In it, the sheets and towels of a life we were going to share,
The milk-stiff bibs, the shroud, each rag to be ever
Trampled or soiled, bled on or groped for blindly,
Came swooning out of an enormous willow hamper
Onto moon-marbly boards. We had just met. I watched
From outer darkness. I had dressed myself in clothes
Of a new fiber that never stains or wrinkles, never
Wears thin. The opera house sparkled with tiers
And tiers of eyes, like mine enlarged by belladonna,
Trained inward. There I saw the cloud-clot, gust by gust,
Form, and the lightning bite, and the roan mane unloosen.
Fingers were running in panic over the flute’s nine gates.

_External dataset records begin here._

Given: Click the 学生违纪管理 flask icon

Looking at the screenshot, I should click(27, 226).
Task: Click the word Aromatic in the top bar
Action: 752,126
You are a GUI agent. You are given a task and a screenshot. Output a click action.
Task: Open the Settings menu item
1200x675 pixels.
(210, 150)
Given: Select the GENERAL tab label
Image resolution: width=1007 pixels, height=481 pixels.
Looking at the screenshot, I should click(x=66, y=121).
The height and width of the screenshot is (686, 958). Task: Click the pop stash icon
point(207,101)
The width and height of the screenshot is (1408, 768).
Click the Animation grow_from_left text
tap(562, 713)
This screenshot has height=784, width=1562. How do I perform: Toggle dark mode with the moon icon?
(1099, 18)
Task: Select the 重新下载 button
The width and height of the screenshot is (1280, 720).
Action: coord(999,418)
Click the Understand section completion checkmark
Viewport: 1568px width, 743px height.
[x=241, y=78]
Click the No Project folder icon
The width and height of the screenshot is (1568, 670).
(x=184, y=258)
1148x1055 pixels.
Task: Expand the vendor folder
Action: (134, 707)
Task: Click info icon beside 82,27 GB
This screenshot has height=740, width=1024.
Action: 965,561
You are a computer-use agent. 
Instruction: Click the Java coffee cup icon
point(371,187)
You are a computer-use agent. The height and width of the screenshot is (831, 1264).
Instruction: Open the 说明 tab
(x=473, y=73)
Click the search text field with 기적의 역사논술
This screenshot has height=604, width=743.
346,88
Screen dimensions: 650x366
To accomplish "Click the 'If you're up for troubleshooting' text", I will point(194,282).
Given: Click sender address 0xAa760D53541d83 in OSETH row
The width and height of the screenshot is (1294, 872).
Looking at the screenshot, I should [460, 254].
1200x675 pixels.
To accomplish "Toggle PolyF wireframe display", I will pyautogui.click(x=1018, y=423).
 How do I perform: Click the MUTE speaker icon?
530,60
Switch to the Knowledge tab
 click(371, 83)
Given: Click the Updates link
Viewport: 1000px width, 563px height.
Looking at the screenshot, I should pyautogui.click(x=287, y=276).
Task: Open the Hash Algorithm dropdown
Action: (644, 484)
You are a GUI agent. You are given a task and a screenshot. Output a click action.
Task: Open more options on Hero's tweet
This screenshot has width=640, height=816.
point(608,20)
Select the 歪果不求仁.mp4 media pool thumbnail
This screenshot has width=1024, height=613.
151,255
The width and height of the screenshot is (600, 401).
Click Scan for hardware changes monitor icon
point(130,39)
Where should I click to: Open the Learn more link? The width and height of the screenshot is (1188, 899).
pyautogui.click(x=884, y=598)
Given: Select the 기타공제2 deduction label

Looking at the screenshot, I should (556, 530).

Why did I flinch? I loved you. And in the downpour laughed
To have us wrung white, gnarled together, one
Topmost mordent of wisteria,
As the lean tree burst into grief.
I began to assemble the poems of The White Album in the spring of 2009 during a residency at Copland House where I poured through hundreds (if not thousands) of poems before selecting [the five included in this cycle]. The cycle’s primary unifying element is the color white, which appears at least once in each poem. But the poems share other themes, most notably love, loss, life and death, if not some expectation of renewal. As I began to work with them in earnest I was struck by their common imagery: trees (leaves, braches, limbs), laundry (sheets, towels, clothes), light (sun, moon, morning, night), weather (snow, ice, cloud-clot, lightning) and windows with their views on internal and external worlds, to name a few. There are musical motifs as well Of course many of these similarities can be traced to their association with the color white, but there is a kindship that runs much, much deeper. . . That I myself am entering the last phase of life is likely one reason for the poems’ appeal to me. My father was failing while I was working on the first song and he died shortly after I completed it. His decline and death weighed heavily on me and were to become part and parcel of the cycle. Its themes have, at times, been difficult ones, but they have also helped me to grieve.